Improving Medication Adherence
More than three of four adults – 77 percent – have at least one chronic condition. That makes their ability or inability to take medication as prescribed a financial concern for employers.
The future holds even bigger medication adherence issues, according to Dr. Jan Berger, the medical director for the Midwest Business Group on Health and founder of Health Intelligence Partners, a health care consultancy.
Today, one of three adults is obese. But in some parts of the United States, such as Louisiana and Mississippi, one of three
children under age 10 is obese. That means that by the time they reach the workforce, they may have already had high blood pressure or diabetes for more than 10 years.
Medication Adherence: A Big Issue
Berger quoted a New England Health Institute survey that revealed the size of the medication adherence issue:
- 1 in 3 patients don’t fill the prescriptions they are given.
- 1 in 2 patients forget to take prescription medications.
- 3 in 10 patients stop taking a medication before their supply runs out.
- 1 in 4 patients take less than the recommended dose.
Cost is only one reason that patients stop taking medication, although high-deductible health benefit plans must be designed carefully to avoid increasing cost-sharing in ways that decrease adherence.
Ranking even higher than cost as a reason for non-adherence are patients’ medical concerns, such as adverse medication effects or fear of addiction; and the patient’s perceived need for the medication, including a belief it is unnecessary or won’t help them. Additional reasons sometimes cited by patients include lack of transportation, inconvenience, lack of awareness that a prescription was written and forgetfulness.
Adherent Patients Cost Less
For employers, non-adherence is a costly issue. Berger noted that the typical mid-size employer has $10 million in claims
annually. Roughly $1 million of those claims are due to poor medication adherence, a figure that can go much higher for some employers.
Berger said a number of studies show that patients who take medicine as prescribed have a lower cost in benefit claims. When comparing patients who take medication as prescribed with those who do not, the health claims savings by condition are $7,823 for patients with congestive heart failure; $3,908 for hypertension; $3,756 for diabetes; and $1,258 for high cholesterol.
Employers cannot rely on doctors and nurses to deal with medication adherence, since they lack the time or training to
address it and rarely have pharmacists on staff. Value-based insurance design (VBID) can help, but cannot solve all the
Instead, employers should build medication adherence into their culture and their wellness practices. The first step is gathering information from every source available, which can include asking health plan members about practices in a non-judgmental way.
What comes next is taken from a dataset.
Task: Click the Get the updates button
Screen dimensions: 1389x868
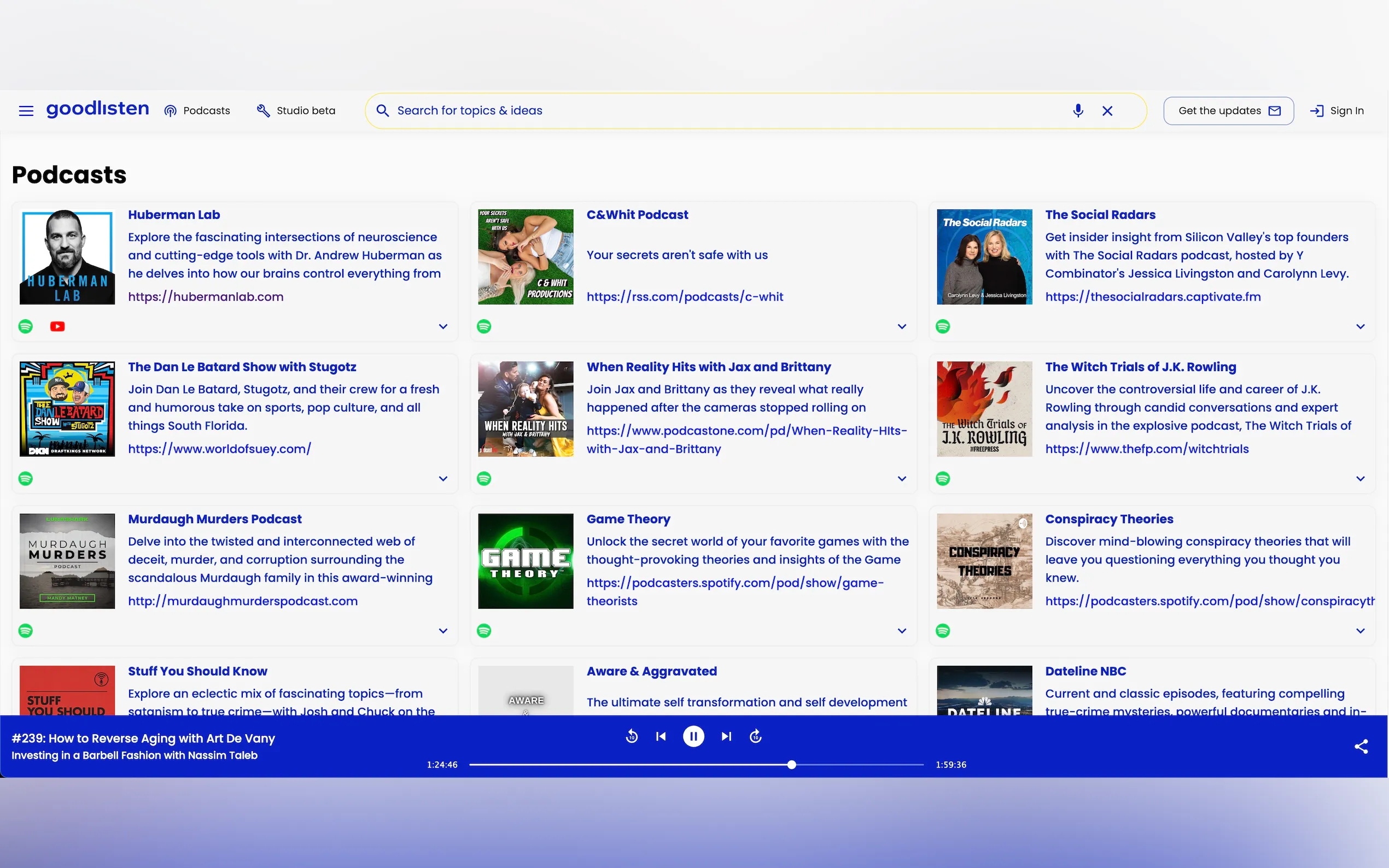Action: click(1228, 111)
Employers can use this data to identify members’ health issues and risks.
Employers are then in a position to create clear goals and develop strategies to achieve them. A vendor summit is a vital step to make sure that all vendors are aligned with the strategy. Medication adherence can also be integrated into wellness programs with tactics such as health education; access to hotlines or coaching; disease management services; and links to community resources.
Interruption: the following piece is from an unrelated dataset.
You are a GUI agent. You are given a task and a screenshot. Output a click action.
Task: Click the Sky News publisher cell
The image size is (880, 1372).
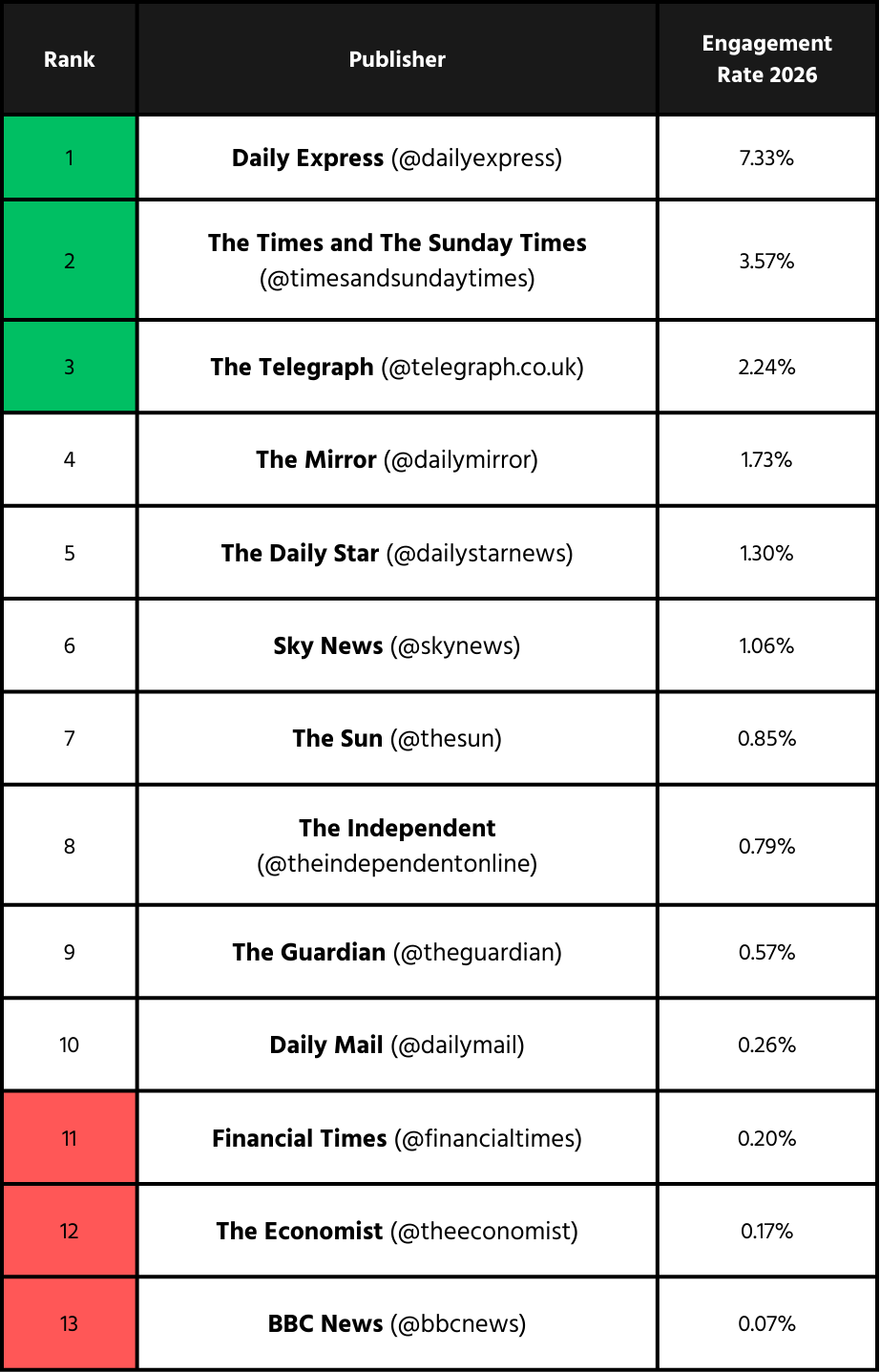[x=397, y=645]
Berger shared case studies that showed a number of different approaches that have improved medication adherence, including disease management, a pharmacist-run risk reduction program; VBID; a combined VIBD and disease management program; mobile health technology, and a multi-pronged approach that combined nurse follow-up with reduced deductibles and co-pays for patients with chronic conditions.
Berger recommended using numerous strategies to reach employees. At the same time, the employer should continue to engage employees in improving their health in other ways.
The good news is that employers can get help from multiple sources, including vendors and providers, to help patients do a better job of taking medication as prescribed. That makes it easier to use a multi-pronged approach that is likely to have a greater impact.
“Medication adherence is one of those few places where everybody has aligned goals,” Berger said.